* **THE REQUEST**
Identify each line of the material below that contains the word "header", and copy those lines in full. Case counts.

* **MATERIAL PROVIDED**
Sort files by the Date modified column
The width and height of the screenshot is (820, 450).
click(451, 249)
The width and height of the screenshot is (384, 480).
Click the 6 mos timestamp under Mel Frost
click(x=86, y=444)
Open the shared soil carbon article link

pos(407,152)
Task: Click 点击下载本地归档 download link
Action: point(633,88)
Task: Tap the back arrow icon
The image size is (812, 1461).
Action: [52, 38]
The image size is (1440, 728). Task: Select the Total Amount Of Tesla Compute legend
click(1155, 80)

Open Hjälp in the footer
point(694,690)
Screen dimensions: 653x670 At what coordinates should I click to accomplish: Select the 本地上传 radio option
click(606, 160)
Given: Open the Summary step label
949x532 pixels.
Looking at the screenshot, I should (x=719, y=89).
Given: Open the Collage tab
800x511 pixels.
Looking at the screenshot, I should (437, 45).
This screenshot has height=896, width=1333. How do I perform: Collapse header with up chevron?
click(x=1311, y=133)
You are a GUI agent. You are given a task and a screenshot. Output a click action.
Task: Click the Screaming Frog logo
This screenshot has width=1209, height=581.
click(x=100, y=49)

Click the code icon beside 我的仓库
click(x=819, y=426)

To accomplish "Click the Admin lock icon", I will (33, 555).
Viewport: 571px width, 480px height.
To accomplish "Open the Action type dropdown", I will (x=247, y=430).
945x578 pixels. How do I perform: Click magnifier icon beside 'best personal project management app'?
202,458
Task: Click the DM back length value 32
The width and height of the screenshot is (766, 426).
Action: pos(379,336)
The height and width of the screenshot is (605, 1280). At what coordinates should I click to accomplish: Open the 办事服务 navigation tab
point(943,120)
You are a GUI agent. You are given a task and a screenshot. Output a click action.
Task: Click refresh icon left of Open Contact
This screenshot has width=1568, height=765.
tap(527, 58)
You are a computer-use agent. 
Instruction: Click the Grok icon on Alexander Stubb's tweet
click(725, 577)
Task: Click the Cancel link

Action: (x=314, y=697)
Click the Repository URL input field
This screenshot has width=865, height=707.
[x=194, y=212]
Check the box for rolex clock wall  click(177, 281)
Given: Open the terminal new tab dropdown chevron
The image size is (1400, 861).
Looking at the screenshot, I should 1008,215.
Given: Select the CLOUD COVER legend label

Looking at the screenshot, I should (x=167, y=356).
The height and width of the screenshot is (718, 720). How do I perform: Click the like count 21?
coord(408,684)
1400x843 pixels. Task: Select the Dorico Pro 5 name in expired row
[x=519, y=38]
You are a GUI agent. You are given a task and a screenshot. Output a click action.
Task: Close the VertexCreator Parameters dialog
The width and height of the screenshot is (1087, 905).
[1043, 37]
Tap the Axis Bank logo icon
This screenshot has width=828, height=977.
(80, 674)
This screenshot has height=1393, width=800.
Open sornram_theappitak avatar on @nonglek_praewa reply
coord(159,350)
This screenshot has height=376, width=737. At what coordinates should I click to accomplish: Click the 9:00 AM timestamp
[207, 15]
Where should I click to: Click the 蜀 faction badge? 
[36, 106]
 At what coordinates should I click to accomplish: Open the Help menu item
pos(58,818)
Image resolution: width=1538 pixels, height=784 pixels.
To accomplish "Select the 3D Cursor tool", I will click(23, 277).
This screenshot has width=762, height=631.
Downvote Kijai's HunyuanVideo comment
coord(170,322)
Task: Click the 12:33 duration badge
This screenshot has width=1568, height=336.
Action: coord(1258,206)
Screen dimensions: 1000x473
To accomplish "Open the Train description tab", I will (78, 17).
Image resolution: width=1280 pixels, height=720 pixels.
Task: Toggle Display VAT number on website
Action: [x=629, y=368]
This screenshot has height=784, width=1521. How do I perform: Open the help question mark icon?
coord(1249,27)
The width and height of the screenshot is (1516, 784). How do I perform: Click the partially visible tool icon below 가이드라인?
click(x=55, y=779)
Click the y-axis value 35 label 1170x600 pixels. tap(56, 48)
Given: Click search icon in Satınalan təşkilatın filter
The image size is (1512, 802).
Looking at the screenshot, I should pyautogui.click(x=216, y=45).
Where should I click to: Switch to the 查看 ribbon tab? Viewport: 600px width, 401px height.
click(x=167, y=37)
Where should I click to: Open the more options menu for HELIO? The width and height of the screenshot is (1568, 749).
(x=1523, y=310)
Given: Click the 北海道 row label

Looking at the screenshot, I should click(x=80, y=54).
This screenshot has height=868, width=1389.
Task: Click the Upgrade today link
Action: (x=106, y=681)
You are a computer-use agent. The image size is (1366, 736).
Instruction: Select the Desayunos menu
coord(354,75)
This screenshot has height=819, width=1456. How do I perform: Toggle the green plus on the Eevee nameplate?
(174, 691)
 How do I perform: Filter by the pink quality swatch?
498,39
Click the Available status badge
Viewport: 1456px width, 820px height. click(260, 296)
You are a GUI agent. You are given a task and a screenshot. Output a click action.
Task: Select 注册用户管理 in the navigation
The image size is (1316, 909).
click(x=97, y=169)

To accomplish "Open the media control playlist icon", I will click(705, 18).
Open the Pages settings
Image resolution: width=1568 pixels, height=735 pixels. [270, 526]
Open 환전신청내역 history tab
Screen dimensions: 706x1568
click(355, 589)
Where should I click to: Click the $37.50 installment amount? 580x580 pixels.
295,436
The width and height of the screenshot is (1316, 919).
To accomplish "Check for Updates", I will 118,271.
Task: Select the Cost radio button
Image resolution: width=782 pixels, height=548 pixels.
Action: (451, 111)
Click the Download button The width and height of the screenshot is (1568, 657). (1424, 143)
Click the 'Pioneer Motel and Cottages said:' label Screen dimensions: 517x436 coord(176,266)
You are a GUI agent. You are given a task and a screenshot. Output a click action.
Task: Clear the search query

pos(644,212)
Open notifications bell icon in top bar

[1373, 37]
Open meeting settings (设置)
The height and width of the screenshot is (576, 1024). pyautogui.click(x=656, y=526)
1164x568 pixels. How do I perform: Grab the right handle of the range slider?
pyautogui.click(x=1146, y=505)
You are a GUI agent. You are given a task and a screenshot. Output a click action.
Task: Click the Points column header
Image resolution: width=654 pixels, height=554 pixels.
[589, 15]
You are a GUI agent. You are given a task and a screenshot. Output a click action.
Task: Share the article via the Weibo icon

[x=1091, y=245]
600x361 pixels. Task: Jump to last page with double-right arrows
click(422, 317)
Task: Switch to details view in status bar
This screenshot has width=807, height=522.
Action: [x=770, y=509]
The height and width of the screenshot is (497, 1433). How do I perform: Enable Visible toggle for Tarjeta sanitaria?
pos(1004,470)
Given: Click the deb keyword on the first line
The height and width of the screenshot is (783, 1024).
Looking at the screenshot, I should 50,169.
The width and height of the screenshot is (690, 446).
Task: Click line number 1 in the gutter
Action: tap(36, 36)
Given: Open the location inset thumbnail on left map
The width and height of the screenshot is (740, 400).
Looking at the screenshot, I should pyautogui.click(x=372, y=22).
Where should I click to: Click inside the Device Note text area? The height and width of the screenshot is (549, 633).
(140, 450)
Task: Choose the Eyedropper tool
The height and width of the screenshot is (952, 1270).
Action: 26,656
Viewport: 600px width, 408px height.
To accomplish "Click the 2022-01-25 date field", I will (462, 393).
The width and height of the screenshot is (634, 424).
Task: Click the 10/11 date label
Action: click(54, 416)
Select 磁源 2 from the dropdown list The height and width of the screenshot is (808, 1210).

* **EXERCISE RESPONSE**
This screenshot has height=896, width=1333. How do I perform: Collapse header with up chevron?
Task: Click the Points column header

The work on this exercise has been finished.